Es war die britische Politik, dass jedes Schiff der Royal Navy, das vermutete, von Raketen angegriffen zu werden, sich der Bedrohung zuwendet, auf Höchstgeschwindigkeit beschleunigt und Spreu abfeuert , um zu verhindern, dass das Schiff wehrlos gefangen wird. Das Codewort, mit dem dieser Vorgang gestartet wurde, war "Handbremse", die gesendet werden musste, sobald das Signal des Super-E-Agaven-Radars von Super-Étendard- Flugzeugen aufgenommen wurde. Innerhalb der Task Force wurde die Bedrohung durch das U-Boot Typ 209 als höhere Priorität angesehen als die Bedrohung aus der Luft. Nach dem Untergang von General Belgrano hatte Kapitän Salt dem Schiff befohlen, alle 90 Sekunden den Kurs zu ändern, um einer möglichen Bedrohung durch argentinische U-Boote entgegenzuwirken.

Untergang

Argentinischer Angriff

Argentinische Marine Dassault-Breguet Super Étendard .

Sheffield wurde zuerst von einem detektierten argentinischen Naval Aviation Lockheed SP-2H Neptune (2-P-112) Patrouillenflugzeuge um 07:50 am 4. Mai 1982. Der Neptun Die britische Schiffe unter Überwachung gehalten, Verifizieren Sheffield ' s Position wieder um 08: 14 und 08:43. Zwei Super Étendards der argentinischen Marine , beide mit AM39 Exocets bewaffnet , starteten um 09:45 Uhr vom Marineflughafen Río Grande und trafen sich um 10:00 Uhr mit einem Hercules- Tanker der argentinischen Luftwaffe KC-130H , um zu tanken. Die beiden Flugzeuge waren 3-A-202, gesteuert von Missionskommandant Capitán de Fragata (Kommandant) Augusto Bedacarratz , und 3-A-203, gesteuert von Teniente (Leutnant) Armando Mayora.

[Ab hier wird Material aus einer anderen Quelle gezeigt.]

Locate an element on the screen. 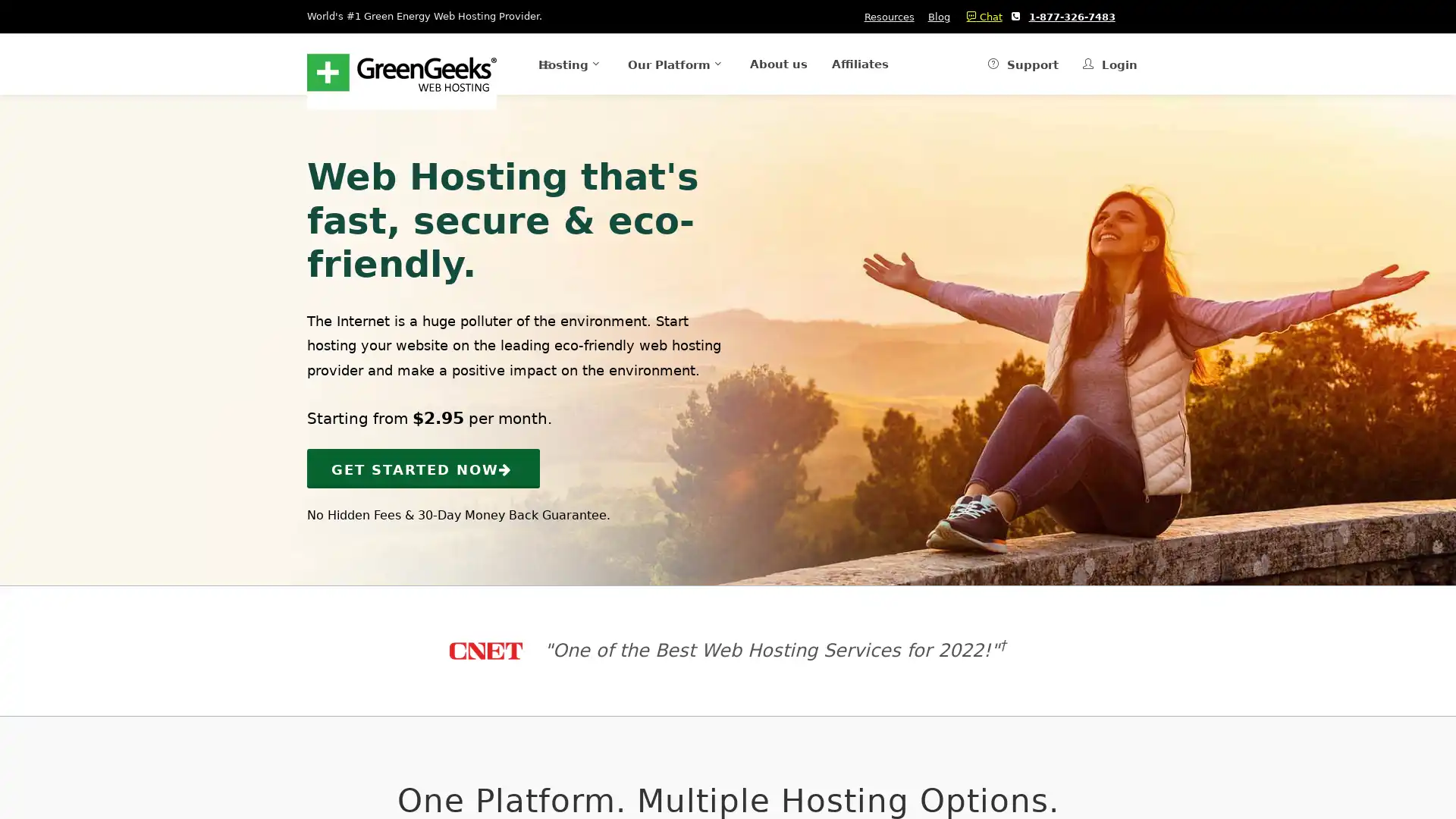 This screenshot has width=1456, height=819. Menu is located at coordinates (508, 63).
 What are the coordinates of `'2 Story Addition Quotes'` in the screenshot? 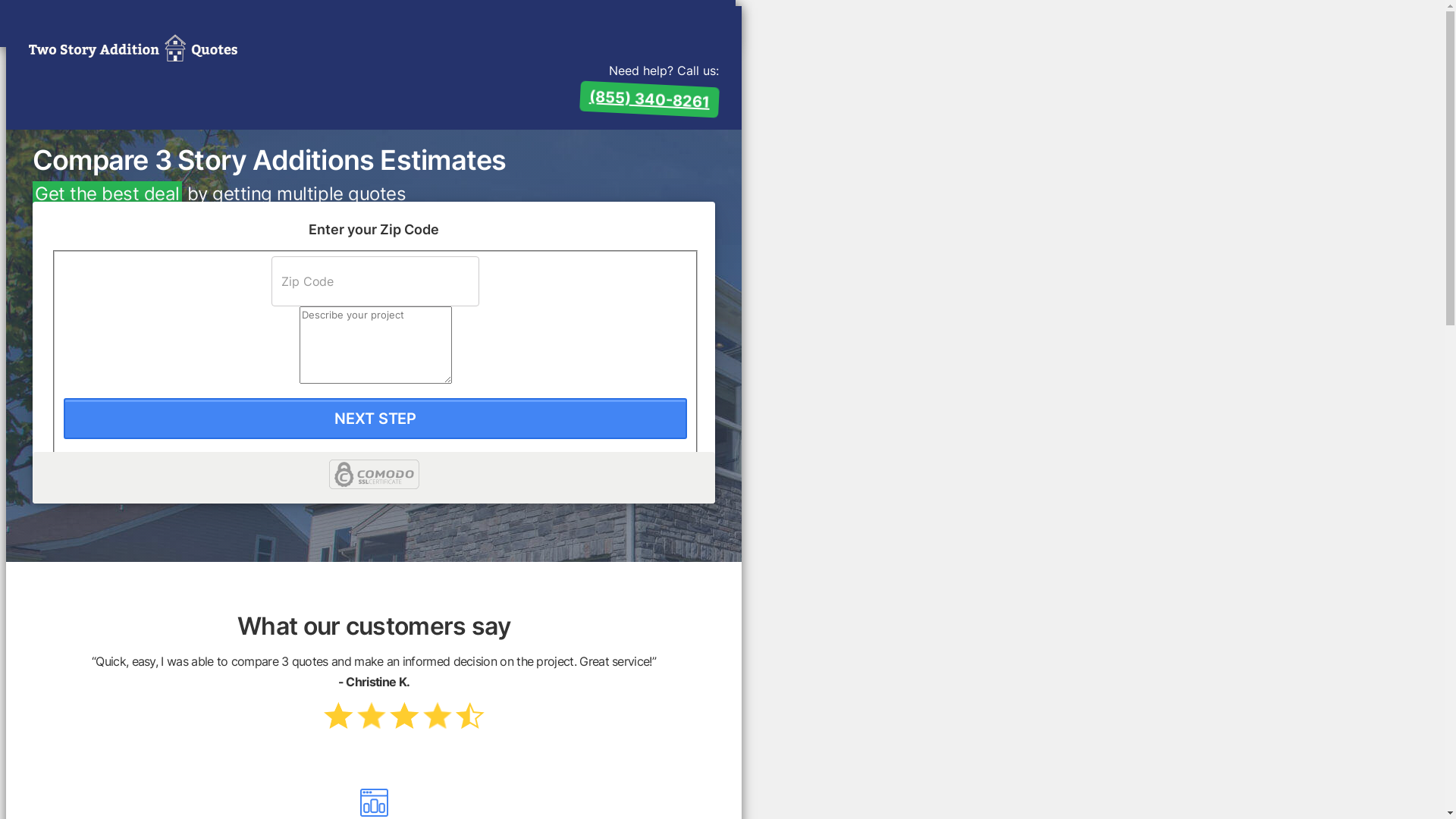 It's located at (133, 49).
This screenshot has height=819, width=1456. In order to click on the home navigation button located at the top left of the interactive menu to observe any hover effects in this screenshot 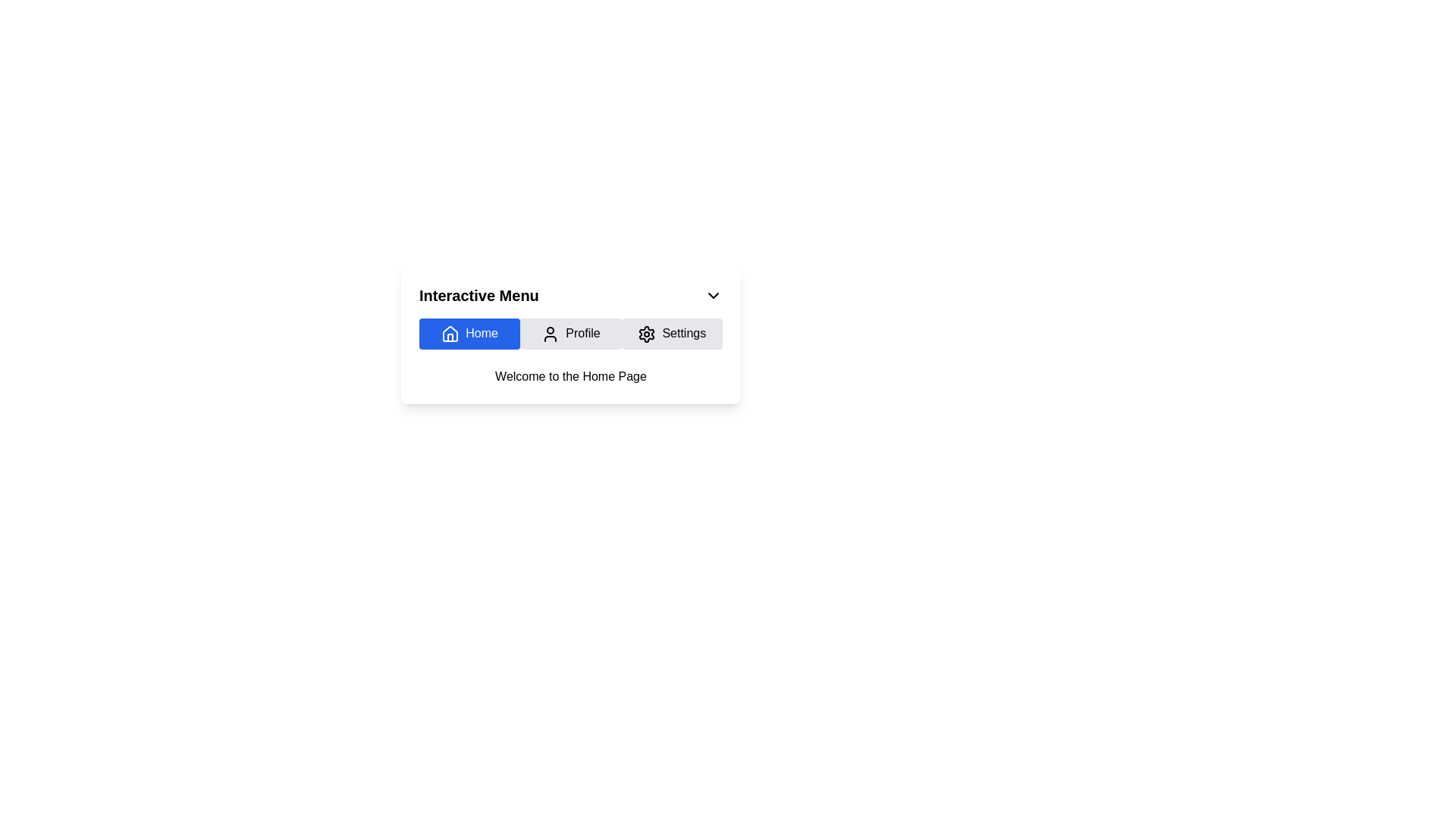, I will do `click(469, 333)`.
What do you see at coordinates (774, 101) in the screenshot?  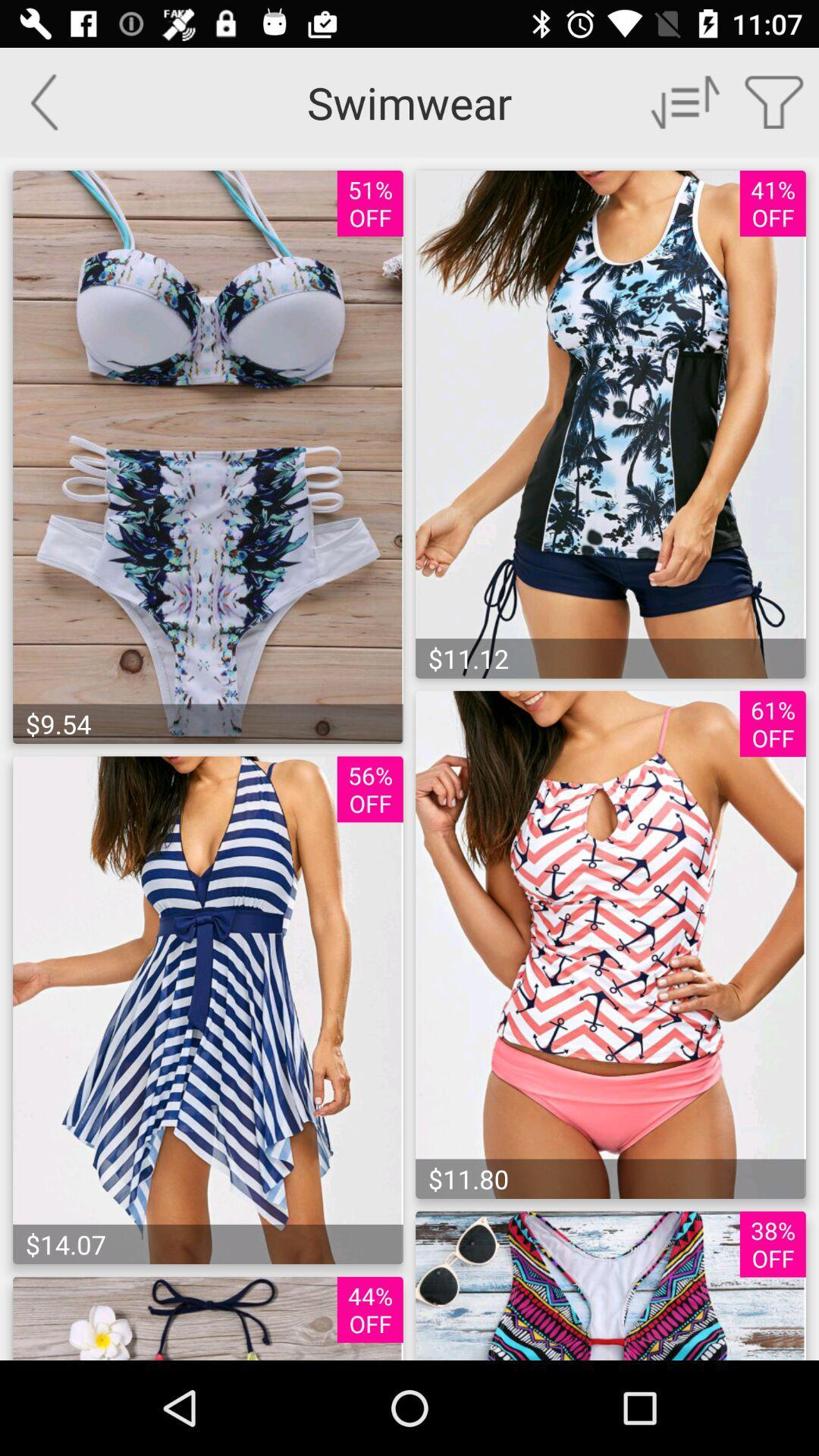 I see `a list of things you have choose to buy` at bounding box center [774, 101].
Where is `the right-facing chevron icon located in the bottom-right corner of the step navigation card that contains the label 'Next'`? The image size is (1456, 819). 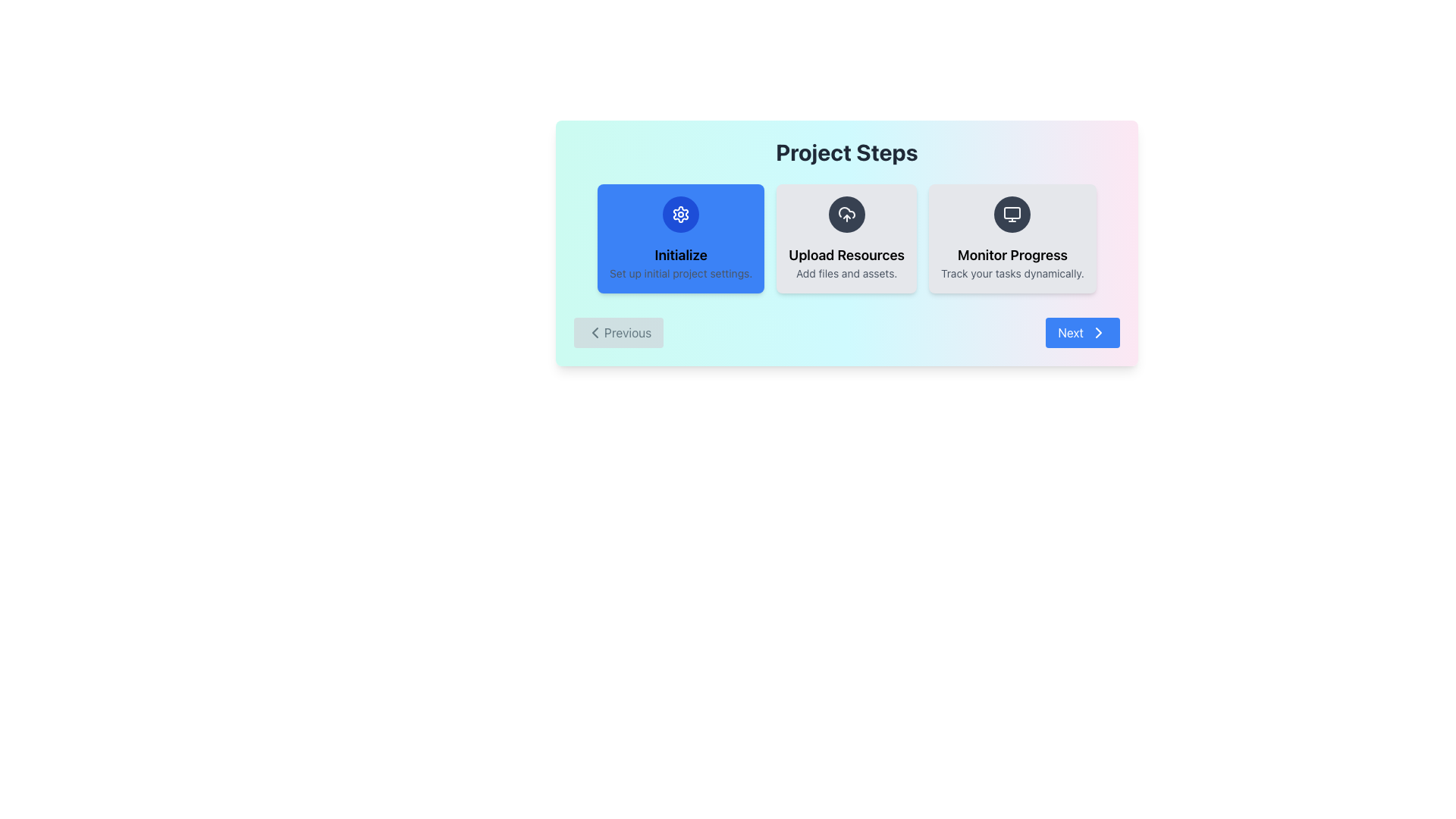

In den zwei Wochen vor dem Angriff hatten argentinische Piloten Taktiken gegen ihre eigenen Schiffe geübt, darunter Zerstörer des Typs 42 derselben Klasse wie Sheffield , und kannten daher den Radarhorizont, die Erkennungsentfernungen und die Reaktionszeiten des Schiffsradars. sowie das optimale Verfahren zum Programmieren der Exocet-Rakete für ein erfolgreiches Angriffsprofil. Die von ihnen verwendete Technik ist umgangssprachlich als "Pecking the Lobes" bekannt, in Bezug auf das Flugzeug, das die Nebenkeulen des emittierenden Radars mit dem Radarwarnempfänger abtastet . Das Flugzeug kann eine Erkennung vermeiden, indem es die Hauptkeule des emittierenden Radars vermeidet .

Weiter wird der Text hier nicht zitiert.